California and New York are on the verge of doing more than the FDA by proposing bills limiting the sale of diet pills and weight loss supplements to children.
The bills would prohibit in-store and online retailers from selling dietary supplements and over-the-counter diet pills that are not a prescription, to anyone under the age of 18. These types of supplements and pills are not required to be reviewed by the Food and Drug Administration, and the agency has even warned the public of the dangers of the product, highlighting contamination and limited regulations.
Because the dietary supplement industry encompasses a wide range of vitamins, herbs and minerals that are classified by the FDA as food, they do not have to undergo scientific and safety testing like prescription drugs and over-the-counter medicines do.

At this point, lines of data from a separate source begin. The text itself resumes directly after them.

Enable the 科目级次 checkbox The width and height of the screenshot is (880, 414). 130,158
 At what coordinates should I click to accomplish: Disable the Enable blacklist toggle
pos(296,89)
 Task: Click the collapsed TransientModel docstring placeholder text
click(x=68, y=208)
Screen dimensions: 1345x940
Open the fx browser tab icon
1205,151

Proponents of the proposed legislation and public health advocates have been working to keep weight loss products and diet pills out of the hands of children, specifically young girls since research has linked several of these products to eating disorders. A study in the American Journal of Public Health, which followed more than 10,000 women ages 14-36 over 15 years, found that “those who used diet pills had more than 5 times higher adjusted odds of receiving an eating disorder diagnosis from a health care provider within one to three years than those who did not.” There’s also been an uptick in diet-culture and so-called “pro-anorexia” content on platforms like TikTok geared toward young people.

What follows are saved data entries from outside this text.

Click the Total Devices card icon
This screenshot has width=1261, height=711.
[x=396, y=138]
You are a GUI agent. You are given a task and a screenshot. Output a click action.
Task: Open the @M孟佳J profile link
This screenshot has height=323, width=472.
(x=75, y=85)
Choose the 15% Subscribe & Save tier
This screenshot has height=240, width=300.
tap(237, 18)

Proponents of the proposed legislation are hopeful that if both bills are signed into law, this will cause momentum in restricting diet pill sales to children in other states. Missouri, New Jersey and Massachusetts have already introduced similar legislation. And these same advocates are worried that children are hoping to replicate the types of bodies and figures they are seeing on social media and are seeking out these pills to help them. According to a study commissioned by Fairplay, a nonprofit that seeks to stop harmful marketing practices targeting children, kids as young as 9 were found to be following three or more eating disorder accounts on Instagram, while the median age for disordered eating was 19.
And it’s been easier than ever for minors to get these dietary supplements as drug stores and online retailers have seen a significant increase in supplements and weight loss pills on the market. In 2021, the category accounted for nearly 35 percent of the $63 billion over-the-counter health products industry, according to Vision Research Reports, a market research firm.
But health experts agree that for parents concerned about their children seeking out and using these unregulated diet pills, having an open dialogue around the topic and modeling healthy eating habits and body attitudes is a great place to start.